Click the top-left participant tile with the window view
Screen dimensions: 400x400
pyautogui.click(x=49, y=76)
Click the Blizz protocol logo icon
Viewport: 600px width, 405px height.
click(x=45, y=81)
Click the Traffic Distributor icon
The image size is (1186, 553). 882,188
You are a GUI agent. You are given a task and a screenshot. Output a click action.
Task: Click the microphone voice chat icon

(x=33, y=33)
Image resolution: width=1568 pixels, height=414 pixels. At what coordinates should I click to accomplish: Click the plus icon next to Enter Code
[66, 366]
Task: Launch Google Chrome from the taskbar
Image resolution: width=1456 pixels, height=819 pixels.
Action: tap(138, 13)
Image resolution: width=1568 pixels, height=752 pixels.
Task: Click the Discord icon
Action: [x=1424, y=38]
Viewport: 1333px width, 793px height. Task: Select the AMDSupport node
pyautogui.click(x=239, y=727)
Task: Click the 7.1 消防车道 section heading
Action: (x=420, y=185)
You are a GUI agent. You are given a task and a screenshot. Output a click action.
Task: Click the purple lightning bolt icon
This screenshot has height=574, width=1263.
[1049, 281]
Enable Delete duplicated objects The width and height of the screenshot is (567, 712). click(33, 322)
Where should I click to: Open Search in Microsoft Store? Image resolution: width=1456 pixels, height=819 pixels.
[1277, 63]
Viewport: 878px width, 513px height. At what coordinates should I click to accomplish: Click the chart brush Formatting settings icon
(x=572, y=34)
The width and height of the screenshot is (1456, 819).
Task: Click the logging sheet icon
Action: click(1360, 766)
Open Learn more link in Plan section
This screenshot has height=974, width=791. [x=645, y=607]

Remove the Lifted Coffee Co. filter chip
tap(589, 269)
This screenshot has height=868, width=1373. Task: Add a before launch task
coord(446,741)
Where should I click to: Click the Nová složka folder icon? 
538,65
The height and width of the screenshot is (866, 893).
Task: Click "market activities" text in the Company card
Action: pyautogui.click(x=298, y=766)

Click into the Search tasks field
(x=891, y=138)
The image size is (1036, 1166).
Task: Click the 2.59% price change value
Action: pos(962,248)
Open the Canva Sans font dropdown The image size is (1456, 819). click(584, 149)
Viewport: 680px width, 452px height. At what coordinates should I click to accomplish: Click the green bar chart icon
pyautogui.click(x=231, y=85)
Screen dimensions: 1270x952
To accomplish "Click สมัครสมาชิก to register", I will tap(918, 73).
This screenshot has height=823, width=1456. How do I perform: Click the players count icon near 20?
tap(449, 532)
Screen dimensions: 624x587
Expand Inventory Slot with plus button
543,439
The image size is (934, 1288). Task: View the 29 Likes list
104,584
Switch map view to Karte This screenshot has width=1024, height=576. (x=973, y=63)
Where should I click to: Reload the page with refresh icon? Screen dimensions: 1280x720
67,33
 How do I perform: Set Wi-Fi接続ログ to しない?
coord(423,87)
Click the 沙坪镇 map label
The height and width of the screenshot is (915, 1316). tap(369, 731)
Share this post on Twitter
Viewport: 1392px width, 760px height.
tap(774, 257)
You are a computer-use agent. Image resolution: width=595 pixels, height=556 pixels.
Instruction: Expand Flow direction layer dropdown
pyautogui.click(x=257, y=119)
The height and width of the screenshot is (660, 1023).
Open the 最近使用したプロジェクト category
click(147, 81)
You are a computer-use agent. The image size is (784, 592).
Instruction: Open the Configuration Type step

__EXERCISE DESCRIPTION__
Rewrite all of the records, replacing every "Instruction:" with "Goal:" and leaving everything else unchanged.

__TASK RESULT__
Click the top-left participant tile with the window view
Screen dimensions: 400x400
pyautogui.click(x=49, y=76)
Click the Blizz protocol logo icon
Viewport: 600px width, 405px height.
click(x=45, y=81)
Click the Traffic Distributor icon
The image size is (1186, 553). 882,188
You are a GUI agent. You are given a task and a screenshot. Output a click action.
Task: Click the microphone voice chat icon

(x=33, y=33)
Image resolution: width=1568 pixels, height=414 pixels. At what coordinates should I click to accomplish: Click the plus icon next to Enter Code
[66, 366]
Task: Launch Google Chrome from the taskbar
Image resolution: width=1456 pixels, height=819 pixels.
Action: tap(138, 13)
Image resolution: width=1568 pixels, height=752 pixels.
Task: Click the Discord icon
Action: [x=1424, y=38]
Viewport: 1333px width, 793px height. Task: Select the AMDSupport node
pyautogui.click(x=239, y=727)
Task: Click the 7.1 消防车道 section heading
Action: (x=420, y=185)
You are a GUI agent. You are given a task and a screenshot. Output a click action.
Task: Click the purple lightning bolt icon
This screenshot has height=574, width=1263.
[1049, 281]
Enable Delete duplicated objects The width and height of the screenshot is (567, 712). click(33, 322)
Where should I click to: Open Search in Microsoft Store? Image resolution: width=1456 pixels, height=819 pixels.
[1277, 63]
Viewport: 878px width, 513px height. At what coordinates should I click to accomplish: Click the chart brush Formatting settings icon
(x=572, y=34)
The width and height of the screenshot is (1456, 819).
Task: Click the logging sheet icon
Action: click(1360, 766)
Open Learn more link in Plan section
This screenshot has height=974, width=791. [x=645, y=607]

Remove the Lifted Coffee Co. filter chip
tap(589, 269)
This screenshot has height=868, width=1373. Task: Add a before launch task
coord(446,741)
Where should I click to: Click the Nová složka folder icon? 
538,65
The height and width of the screenshot is (866, 893).
Task: Click "market activities" text in the Company card
Action: pyautogui.click(x=298, y=766)

Click into the Search tasks field
(x=891, y=138)
The image size is (1036, 1166).
Task: Click the 2.59% price change value
Action: pos(962,248)
Open the Canva Sans font dropdown The image size is (1456, 819). click(584, 149)
Viewport: 680px width, 452px height. At what coordinates should I click to accomplish: Click the green bar chart icon
pyautogui.click(x=231, y=85)
Screen dimensions: 1270x952
To accomplish "Click สมัครสมาชิก to register", I will tap(918, 73).
This screenshot has height=823, width=1456. How do I perform: Click the players count icon near 20?
tap(449, 532)
Screen dimensions: 624x587
Expand Inventory Slot with plus button
543,439
The image size is (934, 1288). Task: View the 29 Likes list
104,584
Switch map view to Karte This screenshot has width=1024, height=576. (x=973, y=63)
Where should I click to: Reload the page with refresh icon? Screen dimensions: 1280x720
67,33
 How do I perform: Set Wi-Fi接続ログ to しない?
coord(423,87)
Click the 沙坪镇 map label
The height and width of the screenshot is (915, 1316). tap(369, 731)
Share this post on Twitter
Viewport: 1392px width, 760px height.
tap(774, 257)
You are a computer-use agent. Image resolution: width=595 pixels, height=556 pixels.
Goal: Expand Flow direction layer dropdown
pyautogui.click(x=257, y=119)
The height and width of the screenshot is (660, 1023).
Open the 最近使用したプロジェクト category
click(147, 81)
You are a computer-use agent. The image size is (784, 592).
Goal: Open the Configuration Type step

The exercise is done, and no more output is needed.